Darn that was a loooooong job. Many thanks to Del at G Scale Graphics for making the logo issue easy(er) but I sure had a lot to learn about masking in layers. And I sure had a lot to learn about troubleshooting USAT cct boards. 

But everything is finally running well. Except the # board lights!!! These are 12v bulbs and my top voltage into the lamp boards is 3 to 3 1/2. Needless to say, they don't light up very well. 

Good classic 50's and 60's paint scheme though. 

Dave


----------



## dana (Jan 7, 2008)

Great shot & impressive work, should be entered in the photo contest 4 may.


----------



## Dougald (Jan 2, 2008)

it really is an impressive piece of work - the paint scheme looks great although it would be tricky to execute. 

Regards ... Doug


----------



## dawinter (Jan 2, 2008)

Posted By Dougald on 05/01/2008 5:29 AM
it really is an impressive piece of work - the paint scheme looks great although it would be tricky to execute. 

Regards ... Doug




Doug 

It was tricky. The "NORTHERN ALBERTA" is blue on yellow and the herald is yellow on blue. All of the decals were masks because Del couldn't match his material with my required paint. 

The whole engine was done grey. Then blue up to the bottom of the grey. Then the mask lettering was applied and the band was painted yellow. Light colour last - very bad. Also, every colour had to be painted with the base colour first to seal it so it wouldn't bleed under. Then sprayed the desired colour over that. 

The logo was a real joy! /DesktopModules/NTForums/themes/mls/emoticons/crazy.gif A mask had to be put on to properly outline the logo - on an odd surface - then the diamond was done blue and then the whole thing again yellow. 

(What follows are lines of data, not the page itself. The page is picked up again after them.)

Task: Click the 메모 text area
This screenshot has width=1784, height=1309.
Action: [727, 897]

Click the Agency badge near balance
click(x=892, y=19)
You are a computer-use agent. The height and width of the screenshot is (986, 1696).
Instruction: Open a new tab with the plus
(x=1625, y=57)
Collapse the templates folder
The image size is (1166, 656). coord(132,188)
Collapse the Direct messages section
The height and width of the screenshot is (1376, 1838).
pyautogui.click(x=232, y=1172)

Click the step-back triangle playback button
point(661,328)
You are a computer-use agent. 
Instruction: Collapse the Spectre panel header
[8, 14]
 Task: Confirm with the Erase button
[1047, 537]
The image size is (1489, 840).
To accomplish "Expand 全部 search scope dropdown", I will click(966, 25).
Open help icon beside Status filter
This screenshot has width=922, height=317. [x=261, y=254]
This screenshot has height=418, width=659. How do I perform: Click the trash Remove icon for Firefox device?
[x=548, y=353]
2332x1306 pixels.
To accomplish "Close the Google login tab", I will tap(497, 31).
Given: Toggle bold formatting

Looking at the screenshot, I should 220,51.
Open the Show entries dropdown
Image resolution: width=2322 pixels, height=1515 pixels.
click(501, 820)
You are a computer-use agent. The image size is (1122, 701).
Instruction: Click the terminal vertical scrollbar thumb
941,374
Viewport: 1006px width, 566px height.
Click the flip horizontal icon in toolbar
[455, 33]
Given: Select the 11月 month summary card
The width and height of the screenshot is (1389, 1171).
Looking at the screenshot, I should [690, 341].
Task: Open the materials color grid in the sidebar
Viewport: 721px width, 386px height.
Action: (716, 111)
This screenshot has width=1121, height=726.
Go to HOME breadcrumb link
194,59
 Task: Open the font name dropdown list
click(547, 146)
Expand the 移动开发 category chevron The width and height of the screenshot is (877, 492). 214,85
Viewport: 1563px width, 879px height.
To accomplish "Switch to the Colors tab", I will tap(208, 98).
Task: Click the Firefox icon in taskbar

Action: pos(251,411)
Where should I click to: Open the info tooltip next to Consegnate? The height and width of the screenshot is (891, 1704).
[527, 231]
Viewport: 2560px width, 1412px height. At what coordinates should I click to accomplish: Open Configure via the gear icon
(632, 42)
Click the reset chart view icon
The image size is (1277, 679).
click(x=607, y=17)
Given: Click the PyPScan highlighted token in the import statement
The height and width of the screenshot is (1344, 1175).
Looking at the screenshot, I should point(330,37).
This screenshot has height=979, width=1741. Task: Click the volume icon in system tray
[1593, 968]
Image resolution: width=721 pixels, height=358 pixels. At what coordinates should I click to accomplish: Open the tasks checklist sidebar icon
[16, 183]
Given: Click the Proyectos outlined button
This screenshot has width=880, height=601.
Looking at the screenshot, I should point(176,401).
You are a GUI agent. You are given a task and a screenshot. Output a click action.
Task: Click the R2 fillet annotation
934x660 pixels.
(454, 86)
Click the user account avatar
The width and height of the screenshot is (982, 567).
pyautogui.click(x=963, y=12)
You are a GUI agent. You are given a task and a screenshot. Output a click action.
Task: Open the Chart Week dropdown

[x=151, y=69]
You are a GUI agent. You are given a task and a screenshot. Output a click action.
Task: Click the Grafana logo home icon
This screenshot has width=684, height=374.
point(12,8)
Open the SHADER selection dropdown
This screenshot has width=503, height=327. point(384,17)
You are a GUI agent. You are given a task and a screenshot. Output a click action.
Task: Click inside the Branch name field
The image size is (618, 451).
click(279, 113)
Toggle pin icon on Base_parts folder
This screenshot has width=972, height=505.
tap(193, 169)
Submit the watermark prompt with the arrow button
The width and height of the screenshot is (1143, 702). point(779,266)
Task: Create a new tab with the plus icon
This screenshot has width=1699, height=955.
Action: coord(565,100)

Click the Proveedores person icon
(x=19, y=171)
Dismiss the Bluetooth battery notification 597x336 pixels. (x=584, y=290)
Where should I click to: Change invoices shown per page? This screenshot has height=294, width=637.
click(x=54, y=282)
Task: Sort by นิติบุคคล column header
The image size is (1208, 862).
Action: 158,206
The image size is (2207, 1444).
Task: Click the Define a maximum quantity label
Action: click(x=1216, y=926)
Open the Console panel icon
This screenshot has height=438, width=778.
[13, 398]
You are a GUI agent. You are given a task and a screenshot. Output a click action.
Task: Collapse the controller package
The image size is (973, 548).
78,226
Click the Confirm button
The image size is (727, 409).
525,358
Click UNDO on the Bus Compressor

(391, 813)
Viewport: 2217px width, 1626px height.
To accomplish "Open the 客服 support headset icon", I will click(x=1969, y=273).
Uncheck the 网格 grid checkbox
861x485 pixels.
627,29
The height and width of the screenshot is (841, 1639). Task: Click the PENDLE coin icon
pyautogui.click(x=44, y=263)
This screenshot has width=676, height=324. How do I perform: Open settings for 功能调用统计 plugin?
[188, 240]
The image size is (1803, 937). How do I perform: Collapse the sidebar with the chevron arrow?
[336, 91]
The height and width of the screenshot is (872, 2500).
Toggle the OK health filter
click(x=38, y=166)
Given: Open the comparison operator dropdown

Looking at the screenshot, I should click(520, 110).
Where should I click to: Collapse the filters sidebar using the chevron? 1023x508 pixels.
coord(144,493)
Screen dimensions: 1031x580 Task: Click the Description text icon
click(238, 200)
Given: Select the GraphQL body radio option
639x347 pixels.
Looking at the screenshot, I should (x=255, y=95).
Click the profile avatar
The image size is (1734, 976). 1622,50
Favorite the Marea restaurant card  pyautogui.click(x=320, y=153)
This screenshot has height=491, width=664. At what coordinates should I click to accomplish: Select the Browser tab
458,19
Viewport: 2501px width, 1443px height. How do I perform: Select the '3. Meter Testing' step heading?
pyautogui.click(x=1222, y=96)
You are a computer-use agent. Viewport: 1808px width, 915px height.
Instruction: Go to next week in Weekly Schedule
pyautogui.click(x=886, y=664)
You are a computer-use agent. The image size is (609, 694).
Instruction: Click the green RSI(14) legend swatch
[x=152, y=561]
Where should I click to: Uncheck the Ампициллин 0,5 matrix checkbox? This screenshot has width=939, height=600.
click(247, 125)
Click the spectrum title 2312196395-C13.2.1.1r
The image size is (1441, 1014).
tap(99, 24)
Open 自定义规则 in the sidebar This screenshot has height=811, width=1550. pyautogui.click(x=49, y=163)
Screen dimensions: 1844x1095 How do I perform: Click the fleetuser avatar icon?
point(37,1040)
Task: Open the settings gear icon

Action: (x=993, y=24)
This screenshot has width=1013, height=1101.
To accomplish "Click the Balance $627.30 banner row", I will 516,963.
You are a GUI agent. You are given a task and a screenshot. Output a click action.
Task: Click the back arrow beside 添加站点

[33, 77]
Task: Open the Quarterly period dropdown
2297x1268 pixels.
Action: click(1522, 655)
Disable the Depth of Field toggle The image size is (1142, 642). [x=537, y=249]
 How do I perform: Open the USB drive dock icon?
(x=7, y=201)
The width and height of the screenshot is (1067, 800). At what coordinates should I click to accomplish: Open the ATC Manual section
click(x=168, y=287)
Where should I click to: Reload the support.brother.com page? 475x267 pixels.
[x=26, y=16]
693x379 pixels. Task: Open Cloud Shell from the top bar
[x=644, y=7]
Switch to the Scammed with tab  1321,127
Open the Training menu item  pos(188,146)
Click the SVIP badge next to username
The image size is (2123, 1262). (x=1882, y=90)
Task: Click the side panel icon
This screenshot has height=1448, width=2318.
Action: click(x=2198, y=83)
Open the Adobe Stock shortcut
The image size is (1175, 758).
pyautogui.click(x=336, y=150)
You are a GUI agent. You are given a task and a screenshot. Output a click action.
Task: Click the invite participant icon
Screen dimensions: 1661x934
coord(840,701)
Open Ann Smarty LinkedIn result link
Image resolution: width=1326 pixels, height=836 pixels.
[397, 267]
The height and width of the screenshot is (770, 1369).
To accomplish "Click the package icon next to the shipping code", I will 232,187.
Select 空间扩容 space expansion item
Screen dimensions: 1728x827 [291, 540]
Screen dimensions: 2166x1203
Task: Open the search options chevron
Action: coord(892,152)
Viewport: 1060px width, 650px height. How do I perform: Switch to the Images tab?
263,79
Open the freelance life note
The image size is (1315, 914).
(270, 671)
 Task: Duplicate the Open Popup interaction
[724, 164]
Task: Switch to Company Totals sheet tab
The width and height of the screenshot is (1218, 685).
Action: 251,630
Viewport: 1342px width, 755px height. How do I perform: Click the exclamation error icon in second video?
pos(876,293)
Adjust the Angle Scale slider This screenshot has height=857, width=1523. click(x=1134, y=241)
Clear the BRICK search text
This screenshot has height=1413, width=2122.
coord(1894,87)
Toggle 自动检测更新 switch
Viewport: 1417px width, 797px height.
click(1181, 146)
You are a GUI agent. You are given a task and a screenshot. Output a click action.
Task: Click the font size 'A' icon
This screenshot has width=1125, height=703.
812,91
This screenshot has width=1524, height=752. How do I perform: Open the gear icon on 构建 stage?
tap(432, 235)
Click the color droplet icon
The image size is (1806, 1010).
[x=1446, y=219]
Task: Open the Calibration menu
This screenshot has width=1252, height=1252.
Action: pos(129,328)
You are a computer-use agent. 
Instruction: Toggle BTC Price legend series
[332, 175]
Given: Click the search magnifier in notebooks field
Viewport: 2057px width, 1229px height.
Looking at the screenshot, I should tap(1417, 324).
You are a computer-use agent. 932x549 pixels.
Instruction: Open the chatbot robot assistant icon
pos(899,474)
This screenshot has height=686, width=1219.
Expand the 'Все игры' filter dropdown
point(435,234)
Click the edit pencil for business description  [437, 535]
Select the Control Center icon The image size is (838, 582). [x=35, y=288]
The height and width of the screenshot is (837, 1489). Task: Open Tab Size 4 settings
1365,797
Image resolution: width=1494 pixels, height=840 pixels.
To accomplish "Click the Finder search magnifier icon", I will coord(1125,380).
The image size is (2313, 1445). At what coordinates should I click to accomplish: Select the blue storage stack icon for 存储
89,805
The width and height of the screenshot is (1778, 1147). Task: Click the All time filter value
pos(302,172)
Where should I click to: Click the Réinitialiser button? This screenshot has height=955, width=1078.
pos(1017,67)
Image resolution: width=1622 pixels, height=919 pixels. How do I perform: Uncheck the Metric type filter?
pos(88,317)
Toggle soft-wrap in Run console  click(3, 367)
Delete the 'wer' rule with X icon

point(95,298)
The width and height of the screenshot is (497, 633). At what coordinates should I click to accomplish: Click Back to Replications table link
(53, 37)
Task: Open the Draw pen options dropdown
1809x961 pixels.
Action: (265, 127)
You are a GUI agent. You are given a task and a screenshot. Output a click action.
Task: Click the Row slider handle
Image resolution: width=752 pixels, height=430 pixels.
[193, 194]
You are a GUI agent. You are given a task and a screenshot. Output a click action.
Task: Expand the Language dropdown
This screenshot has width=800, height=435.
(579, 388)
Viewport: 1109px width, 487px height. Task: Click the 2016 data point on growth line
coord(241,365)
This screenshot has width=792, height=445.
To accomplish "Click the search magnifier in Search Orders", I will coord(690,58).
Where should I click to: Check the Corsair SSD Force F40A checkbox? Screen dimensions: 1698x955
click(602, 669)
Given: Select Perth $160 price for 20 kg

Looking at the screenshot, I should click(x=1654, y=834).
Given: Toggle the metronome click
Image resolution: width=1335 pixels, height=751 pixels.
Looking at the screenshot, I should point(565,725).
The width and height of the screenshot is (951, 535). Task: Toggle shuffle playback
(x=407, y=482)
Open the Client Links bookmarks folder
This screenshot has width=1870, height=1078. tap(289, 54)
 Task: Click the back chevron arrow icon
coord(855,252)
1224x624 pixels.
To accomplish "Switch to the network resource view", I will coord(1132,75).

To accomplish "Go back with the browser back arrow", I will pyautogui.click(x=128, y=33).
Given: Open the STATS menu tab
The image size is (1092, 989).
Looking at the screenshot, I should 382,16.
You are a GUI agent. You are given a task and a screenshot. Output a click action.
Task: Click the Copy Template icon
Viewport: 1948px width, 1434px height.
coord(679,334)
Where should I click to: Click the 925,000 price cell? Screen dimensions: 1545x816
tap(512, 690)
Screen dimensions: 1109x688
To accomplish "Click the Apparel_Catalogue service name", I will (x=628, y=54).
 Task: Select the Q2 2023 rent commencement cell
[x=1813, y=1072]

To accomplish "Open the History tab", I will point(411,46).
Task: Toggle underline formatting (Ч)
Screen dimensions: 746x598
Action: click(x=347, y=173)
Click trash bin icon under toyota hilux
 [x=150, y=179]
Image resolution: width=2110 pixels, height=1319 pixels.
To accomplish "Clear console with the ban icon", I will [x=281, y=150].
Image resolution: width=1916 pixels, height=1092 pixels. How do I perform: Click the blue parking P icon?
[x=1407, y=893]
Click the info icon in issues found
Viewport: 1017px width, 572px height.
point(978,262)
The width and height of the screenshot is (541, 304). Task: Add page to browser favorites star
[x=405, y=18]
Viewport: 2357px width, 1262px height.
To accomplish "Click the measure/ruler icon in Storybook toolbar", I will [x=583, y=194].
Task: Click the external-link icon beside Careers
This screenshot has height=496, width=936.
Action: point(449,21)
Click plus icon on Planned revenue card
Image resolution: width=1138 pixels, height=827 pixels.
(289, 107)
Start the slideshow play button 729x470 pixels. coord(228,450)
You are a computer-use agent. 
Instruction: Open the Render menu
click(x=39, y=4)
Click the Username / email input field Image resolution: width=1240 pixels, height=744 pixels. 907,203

I'm working on an NAR caboose that was pretty much scratch built starting with a USAT model. It's painted blue - grey - yellow but the decal masks are driving me nuts. The SIX diamond logos are a lot smaller and very hard to get right. I've burned through 4 already and I have to start again. 

Dave


----------



## Del Tapparo (Jan 4, 2008)

Very nice Dave!


----------



## harvey (Dec 30, 2008)

Hello Dave,
Did you ever get a successful resolution to the number boards?
I've tried a couple of different methods, but neither are to my satisfaction.
For the first I installed the number decals then a couple of coats of clear coat. I then installed the decals again over the original one's, painted the whole assembly black, then tried to scape off the upper decals....it didn't work.
The second attempt was to install the decals then try to paint around and up to the edge of them. I think this turned out worse.
I'm not looking for a bright glaring number board, but a dim glow highlighting the numbers would do for me. I use LED lighting.
If you did have any success with this, or if anyone else has any ideas I'd like to hear about it.
Thanks a lot.
Cheers.


----------



## dawinter (Jan 2, 2008)

Wow! A long time ago. 

So let's see. As I recall I tried at least one of your methods with little success so I went back to my tried and true G scale fix - as on all my other CN/WV locomotives. I match the font and adjust the size (through my printer) and print out the numbers on thin white or nearly paper, white on black background. Once applied to the clear plastic # boards the lights will show through the numbers. This works even better if you switch to LEDs and you might have to use a fine black marker to touch up the background. It will work if your careful. 

I also record the font and size in my documents so if I need it again I just pull it up, plug in new numbers and press print. 

Now of course I run in doors so I never (hopefully) have a weather problem. 

Hope this helps a little. 

Dave


----------



## Dave Meashey (Jan 2, 2008)

I have used white freezer tape with black dry transfer numbers for N&W diesel locomotive number boards in HO. The tape had a white matte finish. Perhaps you could apply the dry transfer numbers to the freezer tape, but not burnish them real hard. An alternate method would be to use the peel and stick numbers sold at office supply centers. Then apply several light coats of black overspray. Allow the overspray ample time to dry, then tease the numbers off using a new Xacto #11 blade. This should yield crisp white numbers against a black background.

Just a thought,
David Meashey


----------



## harvey (Dec 30, 2008)

Hi Dave,
I know it's been a long time, but as the response shows it was a very interesting post.
I didn't think of using a black marker, I think I may have one of these floating around somewhere. This would be better than using a paint brush under a magnifying glass.
I'm taking off for some sunshine (with heat) next week, but will have another go when I get back.
Thanks for the reply.
Cheers.


----------



## harvey (Dec 30, 2008)

Hello Dave,
I'll get on over the Staples this week and see what they have for peel and stick numbers.
I expect you saw Dave Winter's reply on using the black marker pen. This seems like an easier approach, so I'll see what I can come up with. I'm out of town next week for a few weeks so I'll give some feed back when I get back.
Thanks for the reply.
Cheers.


----------



## dawinter (Jan 2, 2008)

Enjoy yourself. 
Dave


----------